Restricted stock units (“RSUs”) represent the right to receive one share of Forrester common stock when the restrictions lapse and the vesting conditions are met, and are valued on the date of grant based upon the value of the Company’s stock on the date of grant.

In 2009, the Company issued to its employees 95,496 performance-based RSUs. The vesting of the RSUs is subject to performance criteria and will vest at 100% or 40% on April 1, 2012, or the RSUs could be forfeited, depending on whether specified revenue growth and certain operating margin targets related to full year 2011 performance are achieved. Based on 2011 financial performance, 40% of the then outstanding RSUs will vest on April 1, 2012. Compensation expense in 2010 and 2009 was recognized based on an estimate of 100% vesting of the RSUs and in 2011 the Company modified it assessment of vesting to the 40% level.
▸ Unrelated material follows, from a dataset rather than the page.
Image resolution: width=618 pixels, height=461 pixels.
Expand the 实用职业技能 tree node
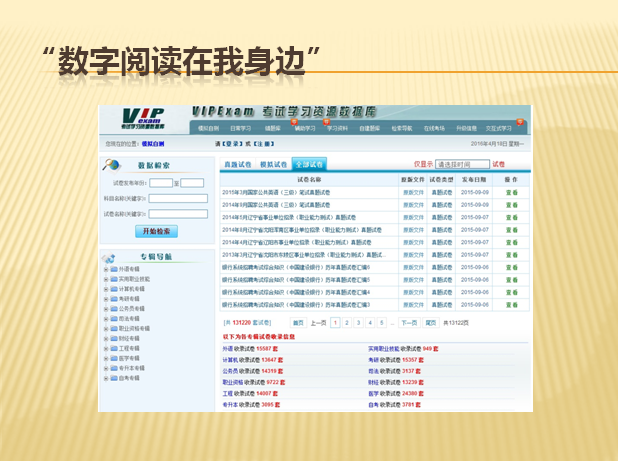click(105, 279)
In 2010, the Company issued to its employees approximately 63,000 performance-based RSUs. The vesting of the RSUs is subject to performance criteria and will vest at 100% or 40% on April 1, 2013, or the RSUs could be forfeited, depending on whether specified revenue growth and certain operating margin targets related to full year 2012 performance are achieved. Compensation expense in 2010 was recognized based on an estimate of 100% vesting of the RSUs and in 2011 the Company modified its assessment of vesting to a zero percent level. In addition, Forrester issued approximately 42,000 RSUs during 2010 that generally vest equally over a four-year period.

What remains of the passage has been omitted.